Come hanno reagito i vostri figli? E come pensate di fare quando saranno più grandi?
«Come genitori, che lo vogliamo o no, trasmettiamo ai nostri figli quella che è la nostra cultura famigliare: ogni decisione è una dichiarazione di valori, ogni soldo che spendiamo, ogni minuto che dedichiamo a un’attività piuttosto che a un’altra. Come ci si relaziona, come si celebra, come si reagisce alle crisi, come si stabiliscono le regole e come si reagisce quando le regole vengono infrante, come si organizzano gli spazi: tutto manda un messaggio potente su chi siamo e a cosa diamo valore. In famiglia cerchiamo di riflettere con consapevolezza sui valori dietro le scelte quotidiane: non sempre siamo coerenti, ma ci proviamo e quando non ci riusciamo lo riconosciamo più serenamente possibile».
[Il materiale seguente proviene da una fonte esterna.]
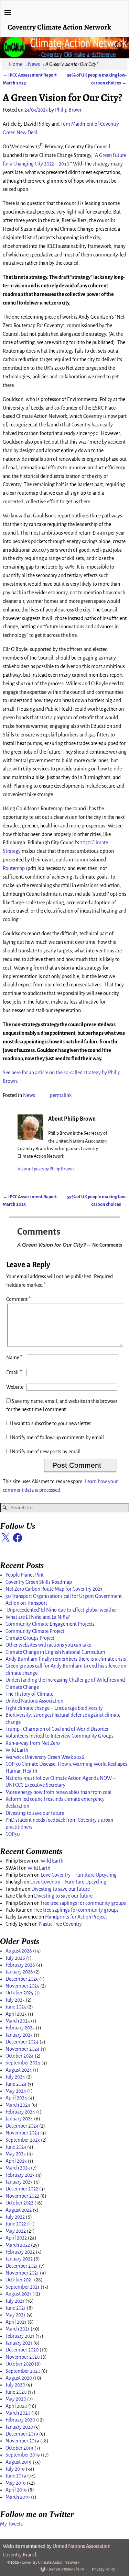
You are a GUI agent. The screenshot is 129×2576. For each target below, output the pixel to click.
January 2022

«I bambini sono cresciuti nella nostra cultura famigliare: guardano documentari con noi, leggono con noi, ascoltano le nostre conversazioni e si impegnano con noi. Sanno che siamo diversi da tante altre famiglie, ma sanno anche perché e spesso cercano di convincere i loro amichetti e le famiglie allargate a usare meno la macchina, a non portarsi a casa rifiuti con la spesa. I due più piccoli sono agguerriti contro la plastica, la raccolgono quando la vedono per terra, la indicano con orrore quando la vediamo nei negozi; la più grande si chiede perché a tante persone non interessa l’ambiente in cui vivono e non lo rispettano. Noi non facciamo pressioni ma condividiamo le nostre preoccupazioni e le nostre speranze con loro».
«Qualcuno ci ha detto che è un lavaggio del cervello; per noi è la trasmissione di ideali che crediamo ci rendano più felici. Un lavaggio del cervello ben più grave e insidioso ci sembra sia quello promosso da certi programmi in televisione, dalla moda, dal continuo bombardamento di inviti a consumare della pubblicità, dalle notizie economiche che ci illudono che la situazione sia tanto più rosea quanto più sperperiamo. Questi messaggi generano infelicità, alimentano l’alienazione, sono bugie. Ivan Illich sosteneva che addirittura la scuola fosse un’agenzia pubblicitaria che ci porta a credere che abbiamo bisogno della società esattamente come è. Per quanto ci riguarda, continueremo a condividere le nostre riflessioni con i bambini anche quando saranno più grandi: senza imposizioni, saranno progressivamente più liberi di affrontare decisioni indipendentemente da noi ma crediamo che alimentare il loro spirito critico fin da ora sia una buona vitamina».
Un messaggio a chi dice: io non ce la farei mai.
«Lo pensavo anche io: bello, stupendo, ma io non ce la farei mai. La pensavo così anche quando ho ricominciato a correre dopo la nascita della mia seconda figlia: mio marito correva 21 km senza apparente sforzo e io ansimavo a percorrerne due. Quando mi sono accorta che, a forza di provare e riprovare, per quei due chilometri non ansimavo più, i chilometri sono diventati tre, poi cinque, poi otto, poi dieci. Quest’anno, incredula e soddisfatta, ho corso la mia prima mezza maratona.  Si parte sempre su una distanza breve, una piccola scelta che ci sfidi a vivere più in linea con la vita che vorremmo. Pian piano la fatica scompare, non ci costa più come sembrava all’inizio: e allora si può fare qualcosa in più, aggiungere un altro chilometro. Le scelte, come le gambe, con un po’ di allenamento ci possono portare lontano».